=== Extrait du document ===
▶

A la chandelle des espérances de février

Photo de couverture : "Les Crêpes" de Pieter Aertsen, 1562

Saisis d'un hiver long et froid, disait-on dans l'Antiquité, les populations et les animaux reprenaient une vie partagée dans l'environnement de leurs troupeaux et l'enceinte rurale de leurs habitations. On imagine le peu d'espace occupé par les habitats et la vie recluse des gens en attendant l'arrivée de la saison neuve ou du printemps.

Les saturnales d'un temps, le culte agraire aux divinités de la terre, et pour les fils de la promesse biblique, la fête partagée de l'Enfant-Dieu, et dès les frimas entretenus de février proche, le lever du jour précoce, la lune et ses irradiations nocturnes, l'assurance des prochaines semailles pour nourrir les bêtes et les humains de modestes condiments d'origines similaires, orge, céréale, soupes et breuvages divers.

La chandelle des espérances brillait déjà en ce temps préalable de fin de l'hiver par la chandeleur des peuples latins et les fêtes de la présentation de jésus au temple de Jérusalem pour les croyants de l'époque. La figure mythique de Syméon rallumait cette flamme chaque année, de la lumière divine révélée aux nations du monde, et l'on y célébrait  l'une des douze fêtes liturgiques de l'année chez les orthodoxes, avec les fastes de leur temps, de toute évidence moins dorés qu'à nos jours, mais de parfums, d'encens, de myrrhe et d'autres condiments de circonstance.

◀

=== Données ===
▶

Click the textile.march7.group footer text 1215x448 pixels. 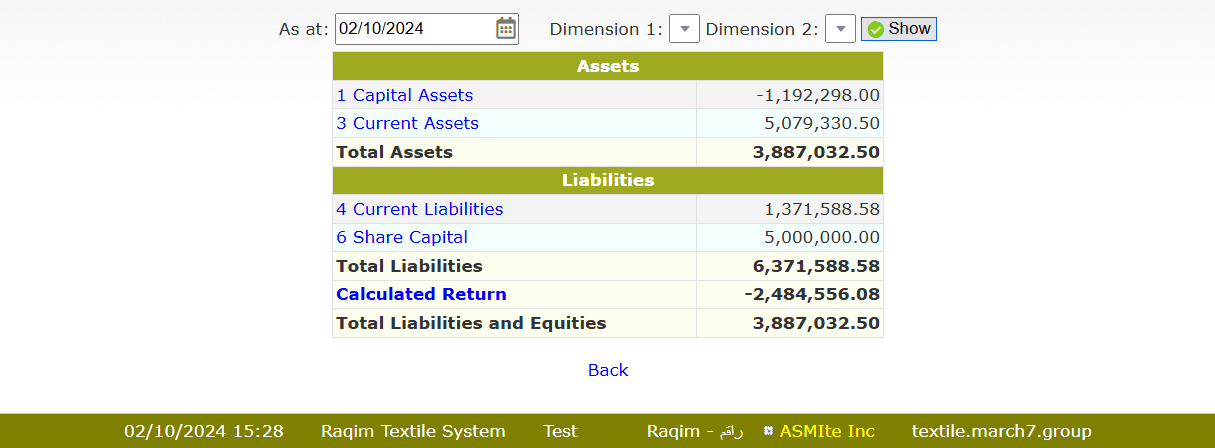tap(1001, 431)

◀

D'après l'extrait sur la chandelle des espérances de février, quelle figure rallumait chaque année la flamme de la lumière divine révélée aux nations ?

La figure mythique de Syméon.